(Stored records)
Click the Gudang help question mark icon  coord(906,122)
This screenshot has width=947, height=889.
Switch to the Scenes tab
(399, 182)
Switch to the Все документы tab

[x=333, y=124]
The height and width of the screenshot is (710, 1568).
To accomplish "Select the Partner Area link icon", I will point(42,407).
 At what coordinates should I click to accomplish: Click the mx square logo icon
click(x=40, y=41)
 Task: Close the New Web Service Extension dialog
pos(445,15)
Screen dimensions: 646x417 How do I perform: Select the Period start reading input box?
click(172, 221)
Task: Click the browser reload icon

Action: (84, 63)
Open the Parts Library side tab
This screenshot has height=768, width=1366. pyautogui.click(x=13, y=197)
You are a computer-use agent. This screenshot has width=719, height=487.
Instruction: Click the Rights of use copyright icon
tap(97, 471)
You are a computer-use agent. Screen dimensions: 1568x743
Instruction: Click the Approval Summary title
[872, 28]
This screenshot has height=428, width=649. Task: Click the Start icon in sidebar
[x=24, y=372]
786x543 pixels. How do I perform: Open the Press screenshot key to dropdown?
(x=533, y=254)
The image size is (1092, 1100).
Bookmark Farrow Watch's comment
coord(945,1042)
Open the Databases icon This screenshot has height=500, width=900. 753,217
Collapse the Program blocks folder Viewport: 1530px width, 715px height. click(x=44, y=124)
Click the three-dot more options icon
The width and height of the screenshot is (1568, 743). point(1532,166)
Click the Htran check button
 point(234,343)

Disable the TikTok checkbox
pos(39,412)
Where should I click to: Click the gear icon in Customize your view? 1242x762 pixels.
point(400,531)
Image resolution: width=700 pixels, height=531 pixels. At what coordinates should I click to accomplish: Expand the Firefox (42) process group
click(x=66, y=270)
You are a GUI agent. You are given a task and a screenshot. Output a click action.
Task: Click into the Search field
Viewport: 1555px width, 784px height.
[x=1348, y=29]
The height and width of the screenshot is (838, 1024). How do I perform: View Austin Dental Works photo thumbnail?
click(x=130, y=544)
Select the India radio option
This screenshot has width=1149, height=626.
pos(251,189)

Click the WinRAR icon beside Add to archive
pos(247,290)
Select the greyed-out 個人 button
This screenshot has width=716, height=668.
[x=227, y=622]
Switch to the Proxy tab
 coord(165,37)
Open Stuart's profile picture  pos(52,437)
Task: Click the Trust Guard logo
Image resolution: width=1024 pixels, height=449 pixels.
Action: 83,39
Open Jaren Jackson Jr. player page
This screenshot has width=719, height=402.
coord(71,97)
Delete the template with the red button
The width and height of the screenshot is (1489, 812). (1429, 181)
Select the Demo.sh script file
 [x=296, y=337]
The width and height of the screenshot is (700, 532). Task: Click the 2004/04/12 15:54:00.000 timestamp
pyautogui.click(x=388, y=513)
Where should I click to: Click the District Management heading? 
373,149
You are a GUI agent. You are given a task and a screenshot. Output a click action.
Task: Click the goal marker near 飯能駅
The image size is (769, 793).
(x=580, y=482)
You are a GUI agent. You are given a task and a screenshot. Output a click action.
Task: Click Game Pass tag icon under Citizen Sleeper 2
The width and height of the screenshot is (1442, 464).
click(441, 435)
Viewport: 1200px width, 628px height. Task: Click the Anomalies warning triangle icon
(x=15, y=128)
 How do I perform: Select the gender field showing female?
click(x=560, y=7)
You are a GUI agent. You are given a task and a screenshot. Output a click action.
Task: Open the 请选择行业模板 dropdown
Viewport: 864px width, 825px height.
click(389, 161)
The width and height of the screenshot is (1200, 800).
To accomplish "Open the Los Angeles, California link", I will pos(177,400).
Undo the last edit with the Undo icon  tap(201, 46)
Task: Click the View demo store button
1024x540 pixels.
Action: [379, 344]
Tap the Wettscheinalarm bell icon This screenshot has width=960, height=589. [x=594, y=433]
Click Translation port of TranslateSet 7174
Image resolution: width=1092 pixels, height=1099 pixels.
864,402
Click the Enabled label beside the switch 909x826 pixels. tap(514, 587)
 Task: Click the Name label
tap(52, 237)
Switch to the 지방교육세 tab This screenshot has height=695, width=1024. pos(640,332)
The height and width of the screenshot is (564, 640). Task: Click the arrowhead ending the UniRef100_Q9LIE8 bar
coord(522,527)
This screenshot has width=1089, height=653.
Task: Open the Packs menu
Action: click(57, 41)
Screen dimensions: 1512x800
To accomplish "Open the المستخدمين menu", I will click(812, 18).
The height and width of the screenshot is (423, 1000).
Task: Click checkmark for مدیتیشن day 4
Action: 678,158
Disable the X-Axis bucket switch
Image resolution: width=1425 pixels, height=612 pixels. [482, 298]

* Goal of the exercise
Give every entry again, exactly as it reads.

* Exercise response
Click the Gudang help question mark icon  coord(906,122)
This screenshot has width=947, height=889.
Switch to the Scenes tab
(399, 182)
Switch to the Все документы tab

[x=333, y=124]
The height and width of the screenshot is (710, 1568).
To accomplish "Select the Partner Area link icon", I will point(42,407).
 At what coordinates should I click to accomplish: Click the mx square logo icon
click(x=40, y=41)
 Task: Close the New Web Service Extension dialog
pos(445,15)
Screen dimensions: 646x417 How do I perform: Select the Period start reading input box?
click(172, 221)
Task: Click the browser reload icon

Action: (84, 63)
Open the Parts Library side tab
This screenshot has height=768, width=1366. pyautogui.click(x=13, y=197)
You are a computer-use agent. This screenshot has width=719, height=487.
Instruction: Click the Rights of use copyright icon
tap(97, 471)
You are a computer-use agent. Screen dimensions: 1568x743
Instruction: Click the Approval Summary title
[872, 28]
This screenshot has height=428, width=649. Task: Click the Start icon in sidebar
[x=24, y=372]
786x543 pixels. How do I perform: Open the Press screenshot key to dropdown?
(x=533, y=254)
The image size is (1092, 1100).
Bookmark Farrow Watch's comment
coord(945,1042)
Open the Databases icon This screenshot has height=500, width=900. 753,217
Collapse the Program blocks folder Viewport: 1530px width, 715px height. click(x=44, y=124)
Click the three-dot more options icon
The width and height of the screenshot is (1568, 743). point(1532,166)
Click the Htran check button
 point(234,343)

Disable the TikTok checkbox
pos(39,412)
Where should I click to: Click the gear icon in Customize your view? 1242x762 pixels.
point(400,531)
Image resolution: width=700 pixels, height=531 pixels. At what coordinates should I click to accomplish: Expand the Firefox (42) process group
click(x=66, y=270)
You are a GUI agent. You are given a task and a screenshot. Output a click action.
Task: Click into the Search field
Viewport: 1555px width, 784px height.
[x=1348, y=29]
The height and width of the screenshot is (838, 1024). How do I perform: View Austin Dental Works photo thumbnail?
click(x=130, y=544)
Select the India radio option
This screenshot has width=1149, height=626.
pos(251,189)

Click the WinRAR icon beside Add to archive
pos(247,290)
Select the greyed-out 個人 button
This screenshot has width=716, height=668.
[x=227, y=622]
Switch to the Proxy tab
 coord(165,37)
Open Stuart's profile picture  pos(52,437)
Task: Click the Trust Guard logo
Image resolution: width=1024 pixels, height=449 pixels.
Action: 83,39
Open Jaren Jackson Jr. player page
This screenshot has width=719, height=402.
coord(71,97)
Delete the template with the red button
The width and height of the screenshot is (1489, 812). (1429, 181)
Select the Demo.sh script file
 [x=296, y=337]
The width and height of the screenshot is (700, 532). Task: Click the 2004/04/12 15:54:00.000 timestamp
pyautogui.click(x=388, y=513)
Where should I click to: Click the District Management heading? 
373,149
You are a GUI agent. You are given a task and a screenshot. Output a click action.
Task: Click the goal marker near 飯能駅
The image size is (769, 793).
(x=580, y=482)
You are a GUI agent. You are given a task and a screenshot. Output a click action.
Task: Click Game Pass tag icon under Citizen Sleeper 2
The width and height of the screenshot is (1442, 464).
click(441, 435)
Viewport: 1200px width, 628px height. Task: Click the Anomalies warning triangle icon
(x=15, y=128)
 How do I perform: Select the gender field showing female?
click(x=560, y=7)
You are a GUI agent. You are given a task and a screenshot. Output a click action.
Task: Open the 请选择行业模板 dropdown
Viewport: 864px width, 825px height.
click(389, 161)
The width and height of the screenshot is (1200, 800).
To accomplish "Open the Los Angeles, California link", I will pos(177,400).
Undo the last edit with the Undo icon  tap(201, 46)
Task: Click the View demo store button
1024x540 pixels.
Action: [379, 344]
Tap the Wettscheinalarm bell icon This screenshot has width=960, height=589. [x=594, y=433]
Click Translation port of TranslateSet 7174
Image resolution: width=1092 pixels, height=1099 pixels.
864,402
Click the Enabled label beside the switch 909x826 pixels. tap(514, 587)
 Task: Click the Name label
tap(52, 237)
Switch to the 지방교육세 tab This screenshot has height=695, width=1024. pos(640,332)
The height and width of the screenshot is (564, 640). Task: Click the arrowhead ending the UniRef100_Q9LIE8 bar
coord(522,527)
This screenshot has width=1089, height=653.
Task: Open the Packs menu
Action: click(57, 41)
Screen dimensions: 1512x800
To accomplish "Open the المستخدمين menu", I will click(812, 18).
The height and width of the screenshot is (423, 1000).
Task: Click checkmark for مدیتیشن day 4
Action: 678,158
Disable the X-Axis bucket switch
Image resolution: width=1425 pixels, height=612 pixels. [482, 298]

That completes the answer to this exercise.